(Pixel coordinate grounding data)
☆ ☆ ☆ ☆
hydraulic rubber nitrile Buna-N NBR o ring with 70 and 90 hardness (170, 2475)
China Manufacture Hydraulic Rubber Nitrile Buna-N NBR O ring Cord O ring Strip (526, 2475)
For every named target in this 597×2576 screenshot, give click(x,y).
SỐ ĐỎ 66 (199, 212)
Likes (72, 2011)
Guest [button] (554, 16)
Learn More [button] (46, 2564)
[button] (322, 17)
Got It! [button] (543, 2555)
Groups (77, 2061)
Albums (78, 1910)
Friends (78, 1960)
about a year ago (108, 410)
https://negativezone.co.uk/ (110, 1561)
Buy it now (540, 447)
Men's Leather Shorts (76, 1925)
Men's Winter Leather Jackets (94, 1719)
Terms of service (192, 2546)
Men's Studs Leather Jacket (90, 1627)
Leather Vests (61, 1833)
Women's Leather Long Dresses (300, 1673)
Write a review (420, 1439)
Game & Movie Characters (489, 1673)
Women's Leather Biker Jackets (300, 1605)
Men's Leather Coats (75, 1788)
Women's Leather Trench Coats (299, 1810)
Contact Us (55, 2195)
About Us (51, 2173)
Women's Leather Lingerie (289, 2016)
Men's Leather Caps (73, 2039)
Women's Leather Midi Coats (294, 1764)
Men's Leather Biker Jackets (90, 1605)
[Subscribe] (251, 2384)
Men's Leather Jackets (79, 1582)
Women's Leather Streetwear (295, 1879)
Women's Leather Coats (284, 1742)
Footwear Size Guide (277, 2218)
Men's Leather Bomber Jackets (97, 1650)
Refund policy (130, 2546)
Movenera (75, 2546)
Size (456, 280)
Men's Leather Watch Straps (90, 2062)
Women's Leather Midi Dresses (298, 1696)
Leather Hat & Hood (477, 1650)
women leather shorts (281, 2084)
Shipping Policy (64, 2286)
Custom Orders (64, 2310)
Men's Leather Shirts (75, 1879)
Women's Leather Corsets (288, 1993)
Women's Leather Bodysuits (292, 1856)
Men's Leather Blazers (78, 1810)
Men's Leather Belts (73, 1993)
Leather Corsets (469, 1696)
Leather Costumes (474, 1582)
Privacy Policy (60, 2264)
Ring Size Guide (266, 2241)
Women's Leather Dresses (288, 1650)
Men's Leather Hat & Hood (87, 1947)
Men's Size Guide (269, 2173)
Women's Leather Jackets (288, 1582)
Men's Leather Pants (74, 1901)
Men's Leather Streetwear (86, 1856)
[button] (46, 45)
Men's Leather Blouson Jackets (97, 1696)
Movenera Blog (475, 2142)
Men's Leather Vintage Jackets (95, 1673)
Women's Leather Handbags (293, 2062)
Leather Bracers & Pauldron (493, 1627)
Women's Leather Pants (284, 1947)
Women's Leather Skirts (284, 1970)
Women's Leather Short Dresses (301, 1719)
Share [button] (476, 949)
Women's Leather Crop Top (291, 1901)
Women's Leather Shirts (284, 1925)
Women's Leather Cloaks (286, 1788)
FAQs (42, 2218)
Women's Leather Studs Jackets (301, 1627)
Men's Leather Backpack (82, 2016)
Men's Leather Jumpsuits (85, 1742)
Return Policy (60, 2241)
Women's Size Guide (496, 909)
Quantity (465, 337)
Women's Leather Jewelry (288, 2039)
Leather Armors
☆ ☆ ☆ ☆
WHAT TO WORK ON:
In the entries above, one line contains "About Us (51, 2173)" and another contains "Men's Leather Watch Straps (90, 2062)". Reproduce exactly those two lines and the lines between them, nothing else.

OUTPUT BELOW:
About Us (51, 2173)
Women's Leather Lingerie (289, 2016)
Men's Leather Caps (73, 2039)
Women's Leather Midi Coats (294, 1764)
Men's Leather Biker Jackets (90, 1605)
[Subscribe] (251, 2384)
Men's Leather Jackets (79, 1582)
Women's Leather Streetwear (295, 1879)
Women's Leather Coats (284, 1742)
Footwear Size Guide (277, 2218)
Men's Leather Bomber Jackets (97, 1650)
Refund policy (130, 2546)
Movenera (75, 2546)
Size (456, 280)
Men's Leather Watch Straps (90, 2062)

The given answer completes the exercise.